Work instructions: In the records that follow, find each line with the word "sidebar" and copy it.

Extracted material:
#####

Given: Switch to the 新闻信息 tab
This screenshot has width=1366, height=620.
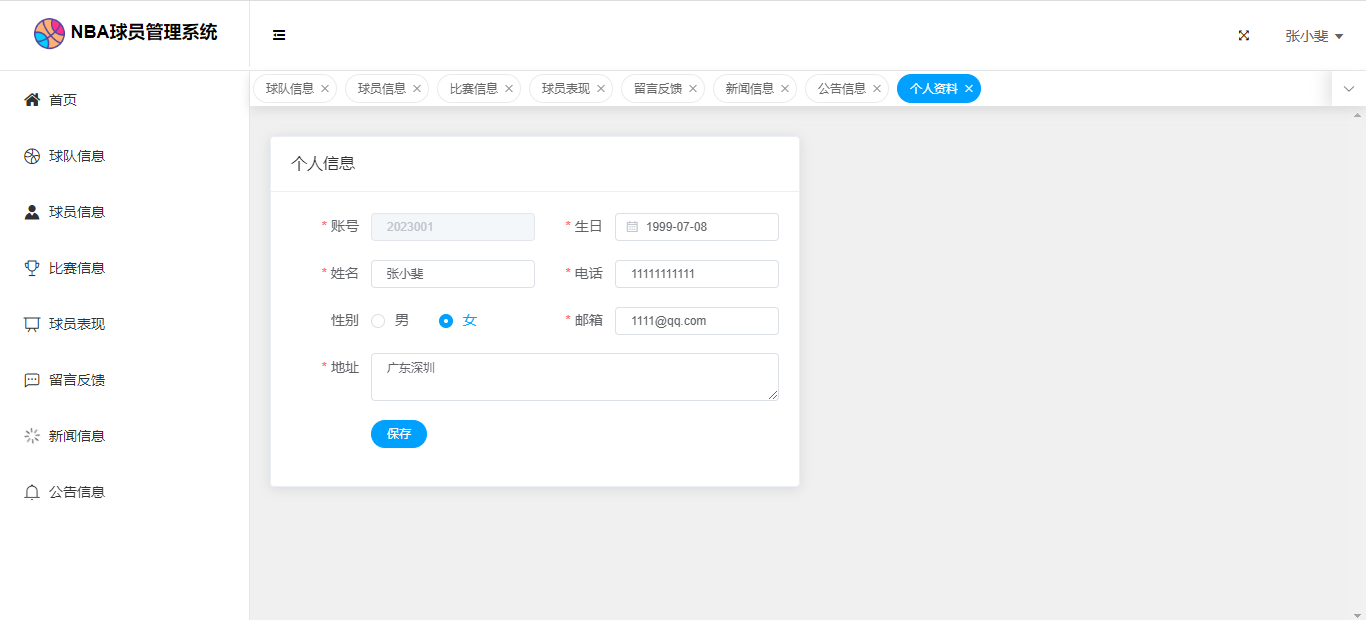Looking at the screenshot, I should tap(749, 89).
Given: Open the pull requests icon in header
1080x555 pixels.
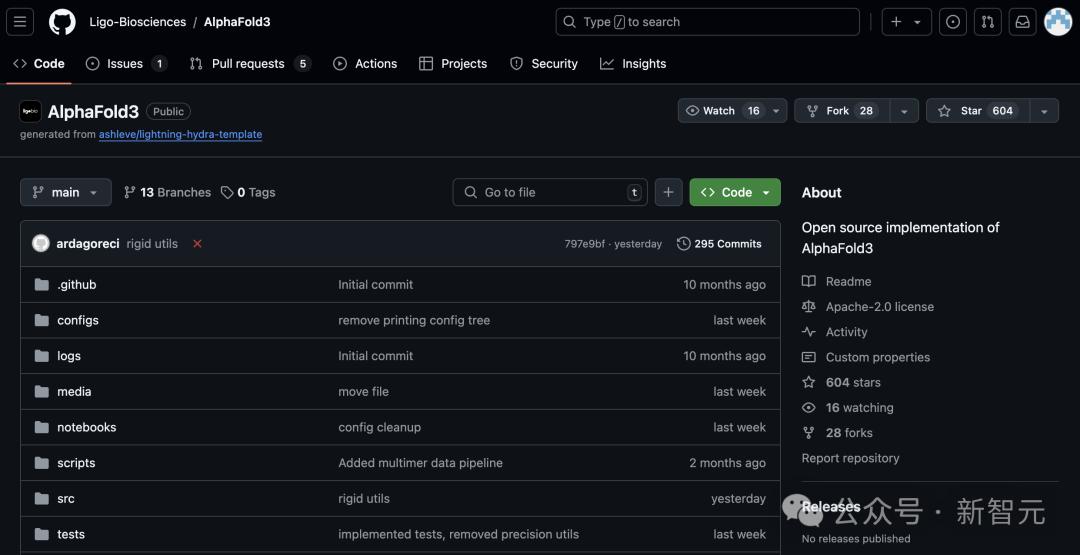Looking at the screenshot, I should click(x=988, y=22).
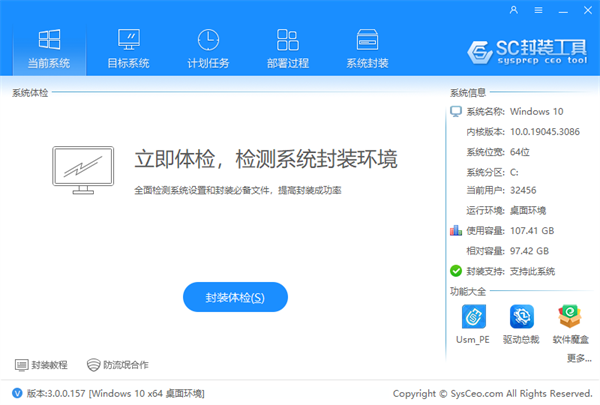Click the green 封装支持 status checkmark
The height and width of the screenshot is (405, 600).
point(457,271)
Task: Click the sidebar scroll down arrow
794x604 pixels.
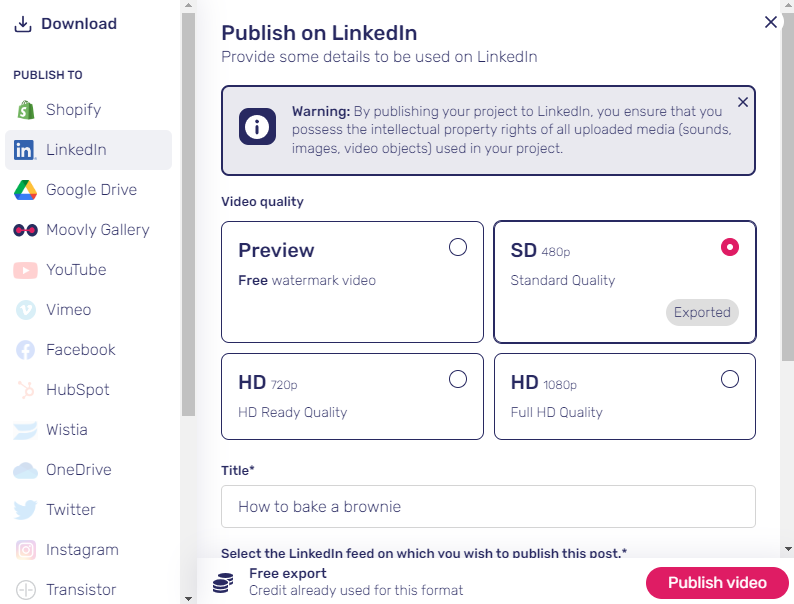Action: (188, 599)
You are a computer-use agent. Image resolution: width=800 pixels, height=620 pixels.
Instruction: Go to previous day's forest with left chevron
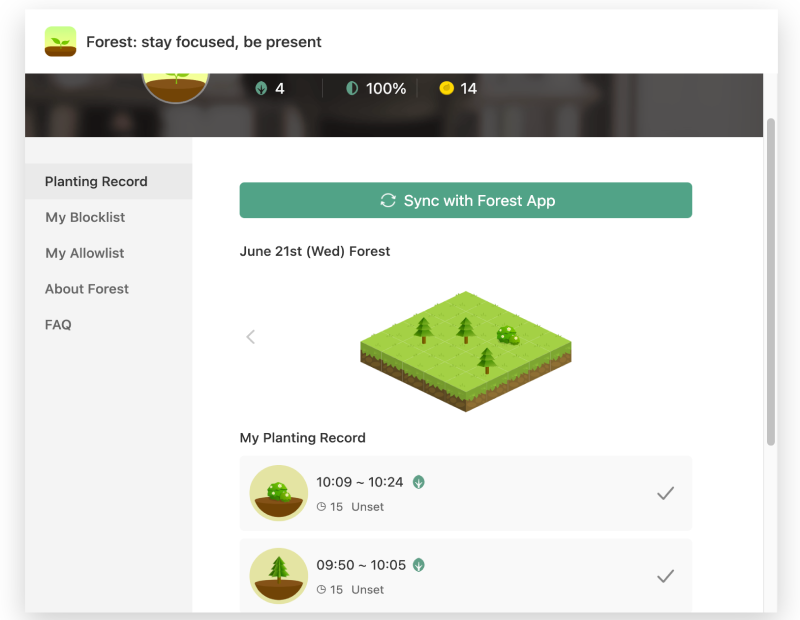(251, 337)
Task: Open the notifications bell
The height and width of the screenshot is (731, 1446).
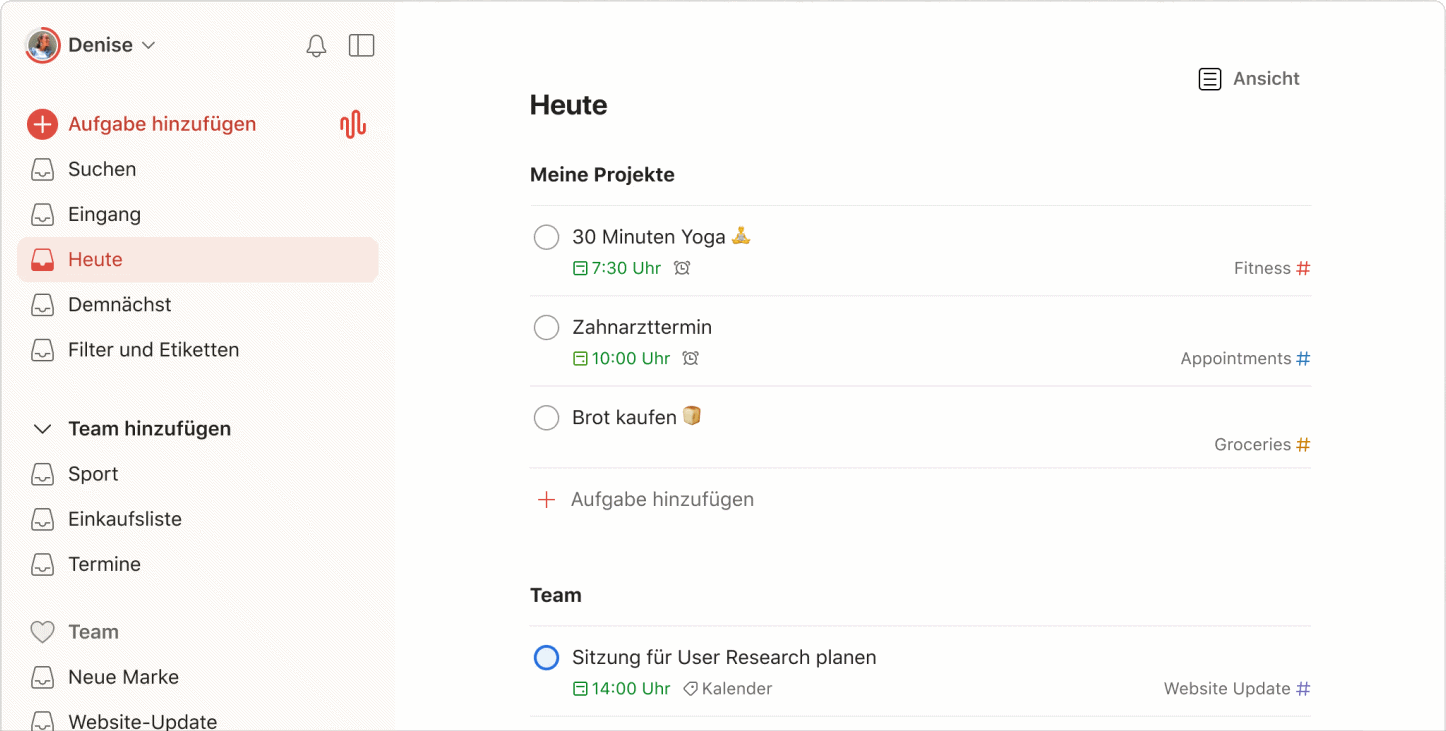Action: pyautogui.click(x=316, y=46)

#####

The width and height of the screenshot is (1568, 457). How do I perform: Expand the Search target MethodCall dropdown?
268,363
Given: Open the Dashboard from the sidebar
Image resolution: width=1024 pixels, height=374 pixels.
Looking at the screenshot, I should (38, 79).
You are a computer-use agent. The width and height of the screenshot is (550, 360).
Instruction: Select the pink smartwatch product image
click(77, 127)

#####

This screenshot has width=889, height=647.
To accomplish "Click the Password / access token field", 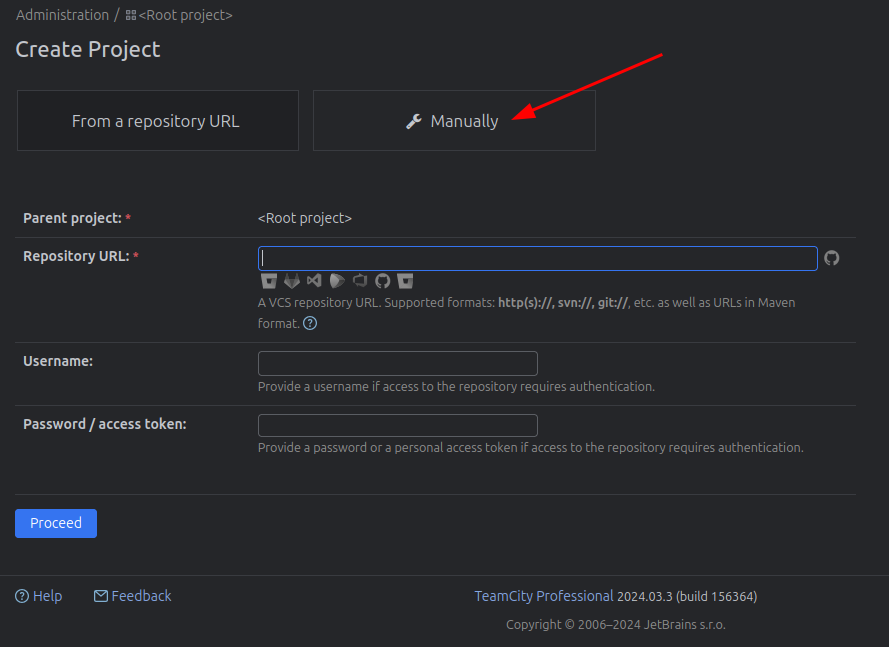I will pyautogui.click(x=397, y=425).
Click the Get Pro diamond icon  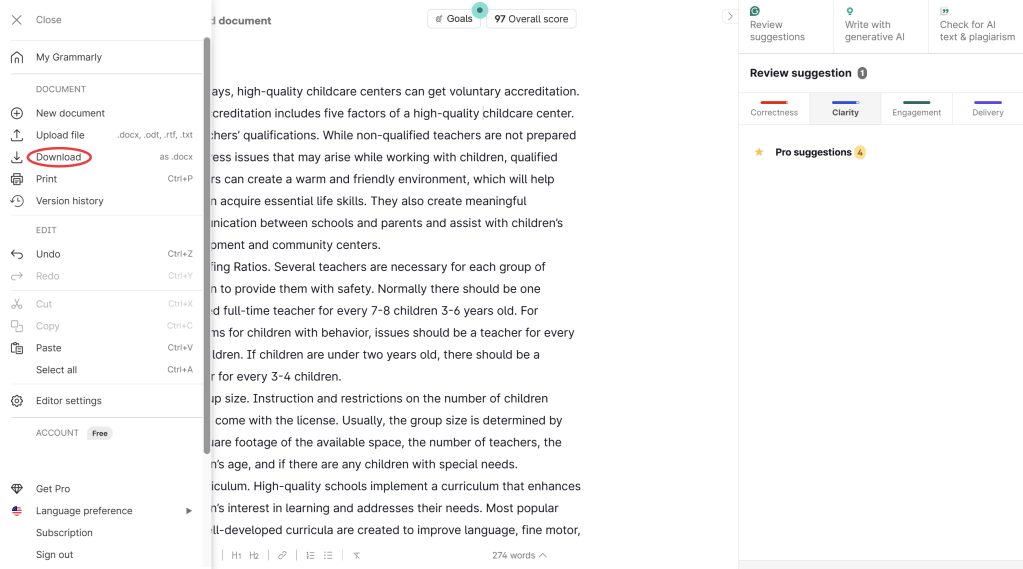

#####

Completed task:
Task: Click the sidebar scroll down arrow
Given: Open the Dashboard from the sidebar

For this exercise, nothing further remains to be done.